- [Brief]: Quote the listing below word for word, stopping after the line that contains "Rabatte & Großbestellungen (388, 2324)".

- [Data shown]:
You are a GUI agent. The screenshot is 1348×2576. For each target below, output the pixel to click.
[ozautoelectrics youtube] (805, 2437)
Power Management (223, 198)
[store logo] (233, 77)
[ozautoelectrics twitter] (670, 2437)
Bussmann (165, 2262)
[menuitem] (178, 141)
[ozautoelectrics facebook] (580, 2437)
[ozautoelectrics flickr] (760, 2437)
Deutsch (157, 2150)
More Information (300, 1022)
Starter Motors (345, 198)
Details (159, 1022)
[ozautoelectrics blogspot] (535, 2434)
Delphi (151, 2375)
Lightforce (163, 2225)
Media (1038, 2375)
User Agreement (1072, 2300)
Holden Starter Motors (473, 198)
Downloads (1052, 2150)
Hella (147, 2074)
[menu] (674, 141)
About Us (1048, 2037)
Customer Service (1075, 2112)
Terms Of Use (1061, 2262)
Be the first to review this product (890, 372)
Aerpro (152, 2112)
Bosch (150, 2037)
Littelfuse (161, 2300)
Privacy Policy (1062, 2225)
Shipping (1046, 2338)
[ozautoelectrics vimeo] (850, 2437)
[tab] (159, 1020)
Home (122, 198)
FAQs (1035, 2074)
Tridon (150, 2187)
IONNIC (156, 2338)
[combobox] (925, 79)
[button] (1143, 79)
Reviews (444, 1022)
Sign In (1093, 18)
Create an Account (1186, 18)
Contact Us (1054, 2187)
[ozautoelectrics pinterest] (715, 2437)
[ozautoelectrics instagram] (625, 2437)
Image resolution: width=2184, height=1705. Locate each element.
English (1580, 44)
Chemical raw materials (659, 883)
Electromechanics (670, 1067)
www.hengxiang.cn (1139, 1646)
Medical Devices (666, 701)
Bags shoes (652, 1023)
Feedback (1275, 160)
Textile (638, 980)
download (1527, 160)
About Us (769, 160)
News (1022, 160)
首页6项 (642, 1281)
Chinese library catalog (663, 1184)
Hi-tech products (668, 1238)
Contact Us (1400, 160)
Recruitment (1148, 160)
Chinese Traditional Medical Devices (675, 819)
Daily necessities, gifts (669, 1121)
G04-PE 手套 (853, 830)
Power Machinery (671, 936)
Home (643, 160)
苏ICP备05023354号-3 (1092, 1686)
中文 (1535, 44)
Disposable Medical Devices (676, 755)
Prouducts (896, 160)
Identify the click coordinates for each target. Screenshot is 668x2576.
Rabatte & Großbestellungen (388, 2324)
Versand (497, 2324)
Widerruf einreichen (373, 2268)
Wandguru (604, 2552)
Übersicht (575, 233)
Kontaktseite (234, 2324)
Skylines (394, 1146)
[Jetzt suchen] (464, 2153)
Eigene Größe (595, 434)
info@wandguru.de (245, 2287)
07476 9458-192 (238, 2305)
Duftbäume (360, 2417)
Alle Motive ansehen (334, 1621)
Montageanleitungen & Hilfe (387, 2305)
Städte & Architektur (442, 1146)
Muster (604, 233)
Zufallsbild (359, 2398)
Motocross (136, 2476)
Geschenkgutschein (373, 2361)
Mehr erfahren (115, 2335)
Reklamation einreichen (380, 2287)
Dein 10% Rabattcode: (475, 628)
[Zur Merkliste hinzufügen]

- [Written answer]:
You are a GUI agent. The screenshot is 1348×2576. For each target below, output the pixel to click.
[ozautoelectrics youtube] (805, 2437)
Power Management (223, 198)
[store logo] (233, 77)
[ozautoelectrics twitter] (670, 2437)
Bussmann (165, 2262)
[menuitem] (178, 141)
[ozautoelectrics facebook] (580, 2437)
[ozautoelectrics flickr] (760, 2437)
Deutsch (157, 2150)
More Information (300, 1022)
Starter Motors (345, 198)
Details (159, 1022)
[ozautoelectrics blogspot] (535, 2434)
Delphi (151, 2375)
Lightforce (163, 2225)
Media (1038, 2375)
User Agreement (1072, 2300)
Holden Starter Motors (473, 198)
Downloads (1052, 2150)
Hella (147, 2074)
[menu] (674, 141)
About Us (1048, 2037)
Customer Service (1075, 2112)
Terms Of Use (1061, 2262)
Be the first to review this product (890, 372)
Aerpro (152, 2112)
Bosch (150, 2037)
Littelfuse (161, 2300)
Privacy Policy (1062, 2225)
Shipping (1046, 2338)
[ozautoelectrics vimeo] (850, 2437)
[tab] (159, 1020)
Home (122, 198)
FAQs (1035, 2074)
Tridon (150, 2187)
IONNIC (156, 2338)
[combobox] (925, 79)
[button] (1143, 79)
Reviews (444, 1022)
Sign In (1093, 18)
Create an Account (1186, 18)
Contact Us (1054, 2187)
[ozautoelectrics pinterest] (715, 2437)
[ozautoelectrics instagram] (625, 2437)
Image resolution: width=2184, height=1705. Locate each element.
English (1580, 44)
Chemical raw materials (659, 883)
Electromechanics (670, 1067)
www.hengxiang.cn (1139, 1646)
Medical Devices (666, 701)
Bags shoes (652, 1023)
Feedback (1275, 160)
Textile (638, 980)
download (1527, 160)
About Us (769, 160)
News (1022, 160)
首页6项 (642, 1281)
Chinese library catalog (663, 1184)
Hi-tech products (668, 1238)
Contact Us (1400, 160)
Recruitment (1148, 160)
Chinese Traditional Medical Devices (675, 819)
Daily necessities, gifts (669, 1121)
G04-PE 手套 (853, 830)
Power Machinery (671, 936)
Home (643, 160)
苏ICP备05023354号-3 (1092, 1686)
中文 (1535, 44)
Disposable Medical Devices (676, 755)
Prouducts (896, 160)
Identify the click coordinates for each target. Screenshot is 668x2576.
Rabatte & Großbestellungen (388, 2324)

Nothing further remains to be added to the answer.